[start SOURCE TEXT]

US12625296B2US 12625296 B2US12625296 B2US 12625296B2US-12625296-B2

Abstract

A system for analysis of a porous formation is disclosed. Such a system can provide electrical signals for one or more of the porous formation or a representation of the porous formation; can determine, using the electrical signals, permittivity and conductivity measures for the porous formation or the representation of the porous formation; and can model the permittivity and conductivity measures to generate a first estimation model associated with pore features for the porous formation, so that a downhole rock formation can be evaluated for pore connectivity, permeability, and Archie's texture parameters using estimation models.

Inventors

  • Guodong Jin
  • Ryan Antle
  • Brian Reeves
  • Jeremy Vandam

Assignees

  • BAKER HUGHES OILFIELD OPERATIONS LLC

Dates

Publication Date
20260512
Application Date
20220614

Claims (20)

[end SOURCE TEXT]
[start PROVIDED DATA]

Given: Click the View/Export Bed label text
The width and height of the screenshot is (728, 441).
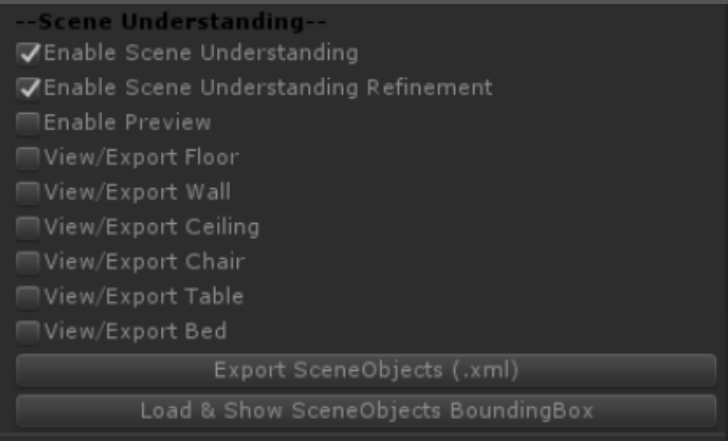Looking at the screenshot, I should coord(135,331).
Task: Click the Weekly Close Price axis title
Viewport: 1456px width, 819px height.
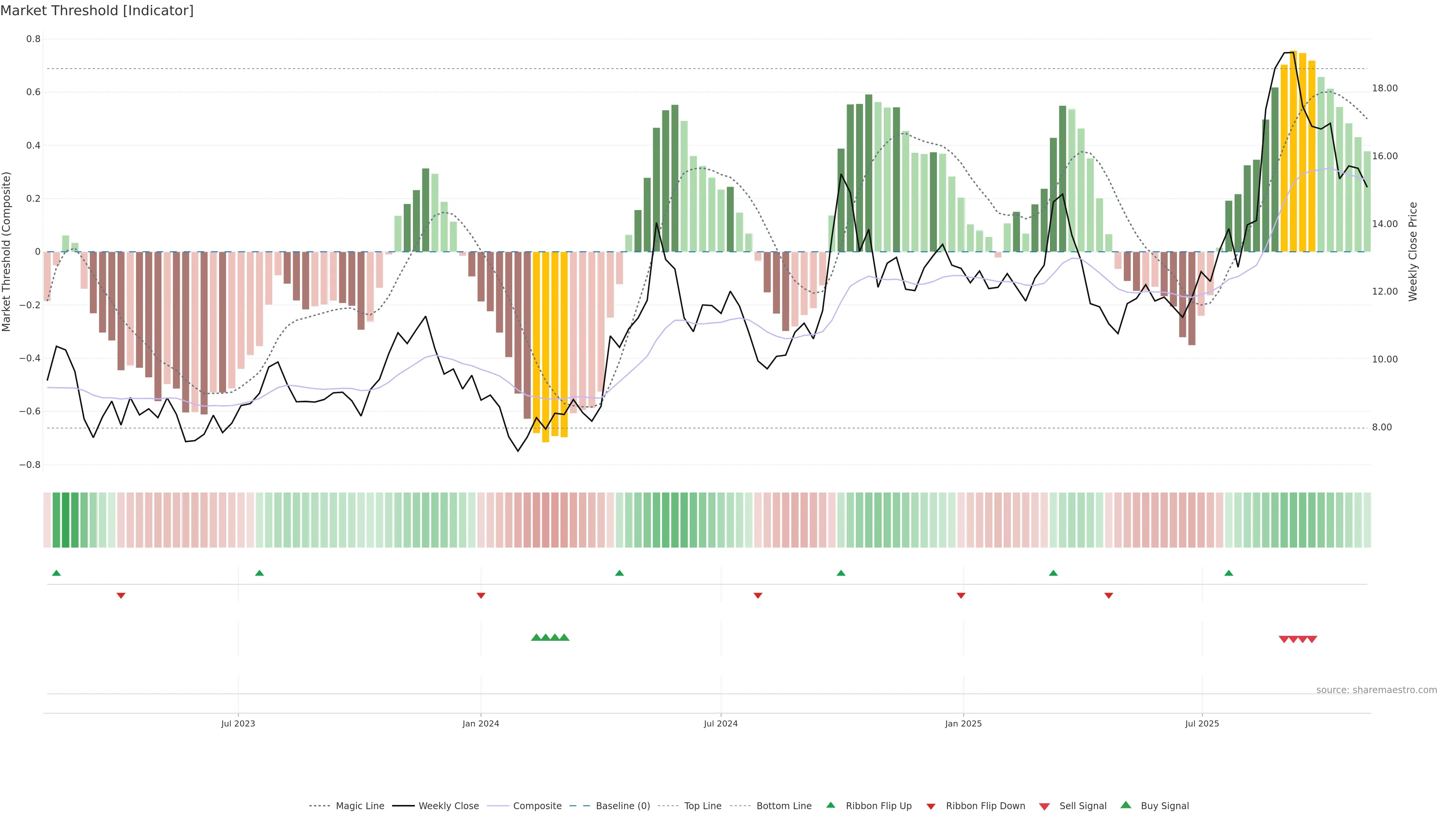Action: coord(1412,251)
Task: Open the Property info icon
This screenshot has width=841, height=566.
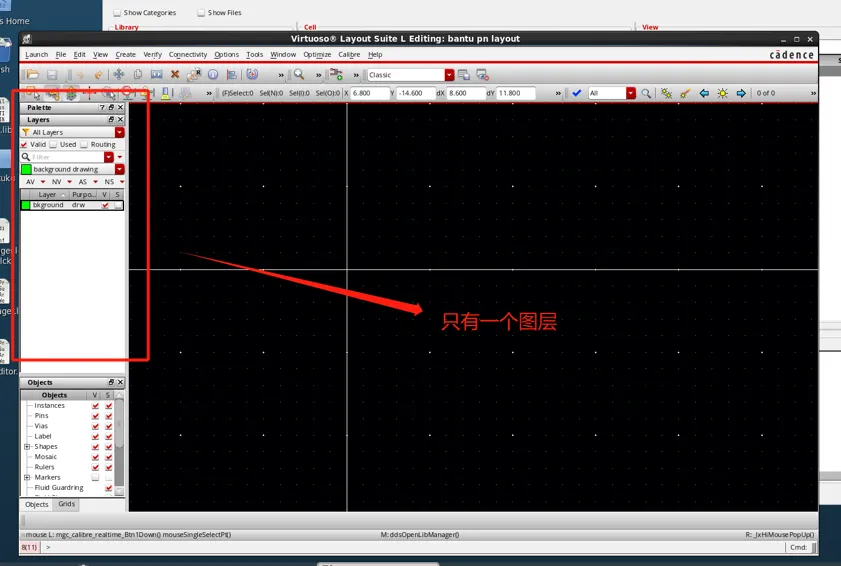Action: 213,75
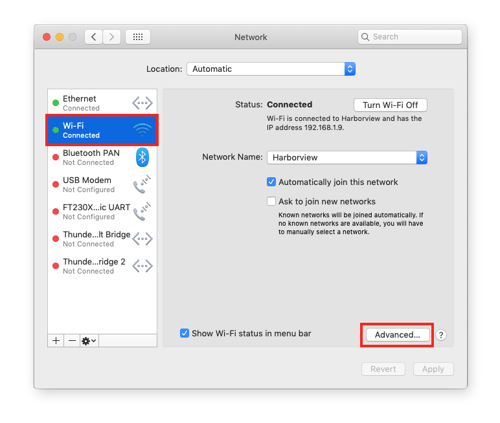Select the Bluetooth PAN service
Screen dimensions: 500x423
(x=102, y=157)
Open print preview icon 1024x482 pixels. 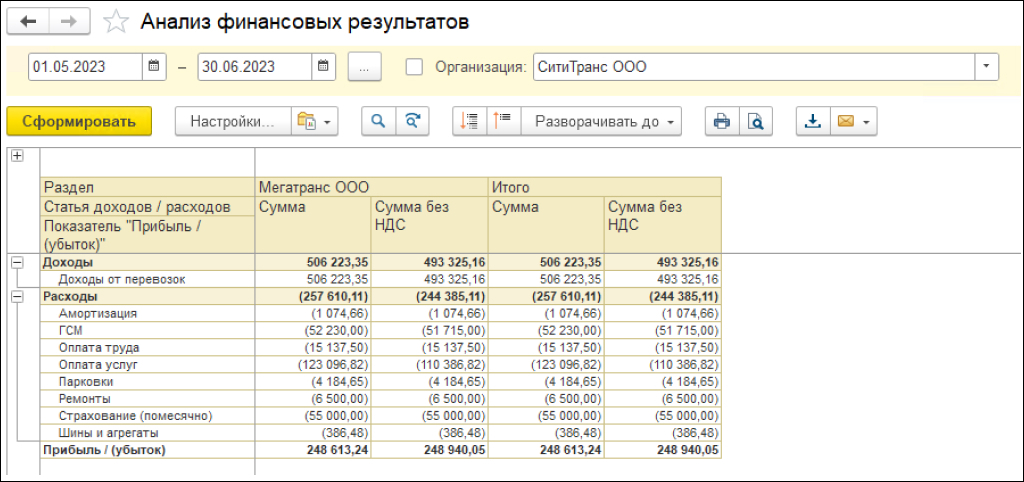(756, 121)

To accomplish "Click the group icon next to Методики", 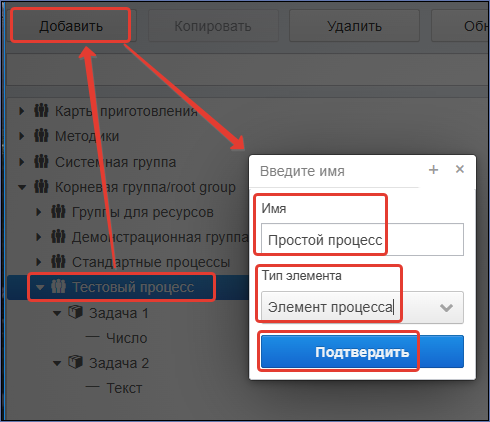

[end PROVIDED DATA]

• [REQUIREMENT]: Continue the patent text on porous formation analysis from the point where it stops. The records have no connection to the patent text on porous formation analysis.

• [RESPONSE FOR THIS EXERCISE]:
  1. 1 . A method for a wellbore operation, the method comprising: determining dielectric property values for a plurality of porous samples, the porous samples being a representation or artificially-produced porous samples; obtaining structural property values for the plurality of porous samples; generating a model, using a processor, for petrophysical property values of the plurality of porous samples by relating the dielectric property values and the structural property values; measuring, in a wellbore and using a dielectric sensor, a rock formation dielectric property value of a downhole rock formation in the wellbore; determining, using the processor, a rock formation petrophysical property value for the downhole rock formation using the model and the measured rock formation dielectric property value; and performing the wellbore operation based at least in part on the rock formation petrophysical property value; wherein the wellbore operation comprises one or more of changing a well trajectory, controlling a steering device, or sending a downlink.
  2. 2 . The method of claim 1 , wherein the dielectric property values is one of a permittivity value, a conductivity value, or a resistivity value.
  3. 3 . The method of claim 1 , wherein the structural property values is a measure of a pore connectivity.
  4. 4 . The method of claim 3 , further comprising: determining the measure of the pore connectivity using one of a 2D or a 3D representation of the plurality of porous samples.
  5. 5 . The method of claim 1 , further comprising: determining the dielectric property values for the plurality of porous samples using multiple frequencies to provide frequency-dependent dielectric property values for individual ones of the dielectric property values for the plurality of porous samples.
  6. 6 . The method of claim 5 , wherein the multiple frequencies are within a range 10 MHz to 2 GHz.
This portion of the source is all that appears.